Melle Diese Resonanz kann sich sehen lassen: Mit nahezu 200 Besuchern fand der Welt-Alpha-Tag in der Stadtbibliothek Melle ein lebhaftes Echo. „Ein tolle und lebendige Veranstaltung“, resümierte am Ende Leiterin Ulrike Koop, die in diesem Zusammenhang allen Mtarbeiterinnen für ihren Einsatz dankte: „Dieses besondere Engagement hat Früchte getragen.“

Seinen ersten Höhepunkt erlebte der Aktionstag mit der Eröffnung der „Meller Leseleine“ durch die stellvertretende Bürgermeisterin Christina Tiemann. Die Politikerin war der erste Gast, der frei nach dem Motto „Ich gönne mir Buchstaben“ persönliche Gedanken zur Bedeutung des Lesens zu Papier brachte, um das Blatt anschließend mit einer Wäscheklammer an der Leine zu befestigen.

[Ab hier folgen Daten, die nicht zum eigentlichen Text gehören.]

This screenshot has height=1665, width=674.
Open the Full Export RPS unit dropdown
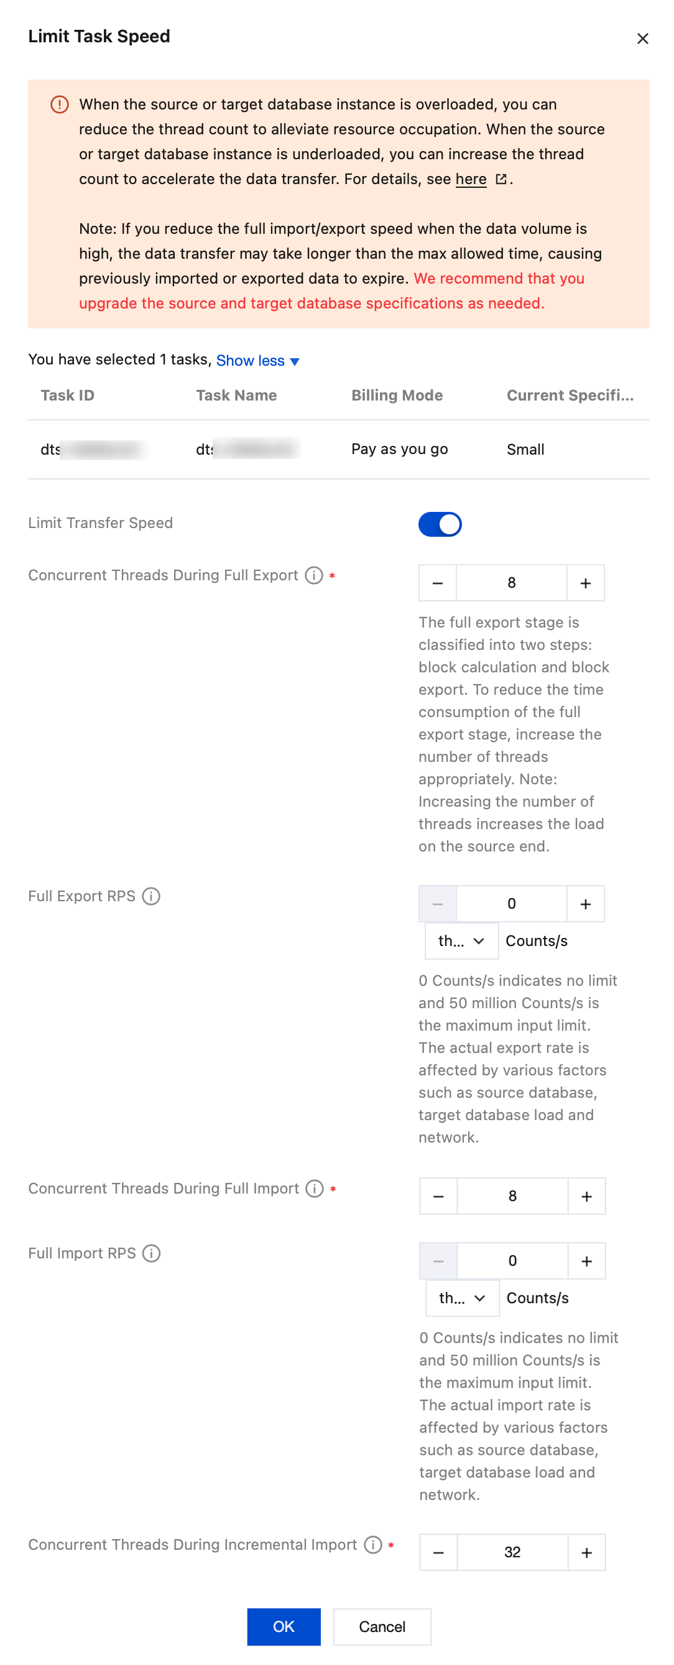461,941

26 Buchstaben in richtiger Reihenfolge

Mit ihrem Statement setzte die Repräsentantin der Stadt Melle ein deutliches Zeichen für die Bedeutung des Lesens – und stand damit nicht allein. „Zum Schluss zogen sich die Statements auf gut acht Metern durch die Bibliothek“, frohlockte Ulrike Koop. Sie zeigte sich angetan davon, dass sich nicht wenige Besucher Zeit nahmen, um das schriftlich zu fixieren, was das Lesen für sie bedeutet.

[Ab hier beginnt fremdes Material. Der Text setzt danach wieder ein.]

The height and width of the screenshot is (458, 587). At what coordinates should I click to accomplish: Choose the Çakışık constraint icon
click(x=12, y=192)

Zwei Beispiele: „Ich gönne mir Buchstaben, weil es mich fasziniert, dass nur 26 Buchstaben, in die richtige Reihenfolge gebracht, mich informieren, schockieren, animieren, motivieren, inspirieren, verzaubern und begeistern können.“ Und: „In der Stadtbibliothek gibt es nur Gewinner!“

Der Welt-Alpha-Tag bot allerdings mehr als die „Meller Leseleine“. Großen Anklang fand neben dem „Glücksrad mit Buchstaben“ auch die Aktion „Geschenkte Lesezeit“. „Zahlreiche Nutzer verlängerten ihren Bibliotheksausweis – und der Förder- und Freundeskreis der Stadtbibliothek schenkte ihnen drei Monate Lesezeit dazu. So viele Neuanmeldungen und Ausweisverlängerungen gab es wohl noch nie an einem Tag“, berichtete Ulrike Koop.

Vielfältiges Angebot

Trotz der Betriebsamkeit gab es am Welt-Alpha-Tag in der Stadtbibliothek für die Mitarbeiterinnen ausreichend Zeit, mit Besuchern über die Bedeutung des Lesens im Alltag zu sprechen. „Dabei ging es auch um das Angebot der elektronischen Bücher und deren fehlende rechtliche Gleichbehandlung mit den Papierbüchern“, so die Bibliotheksleiterin.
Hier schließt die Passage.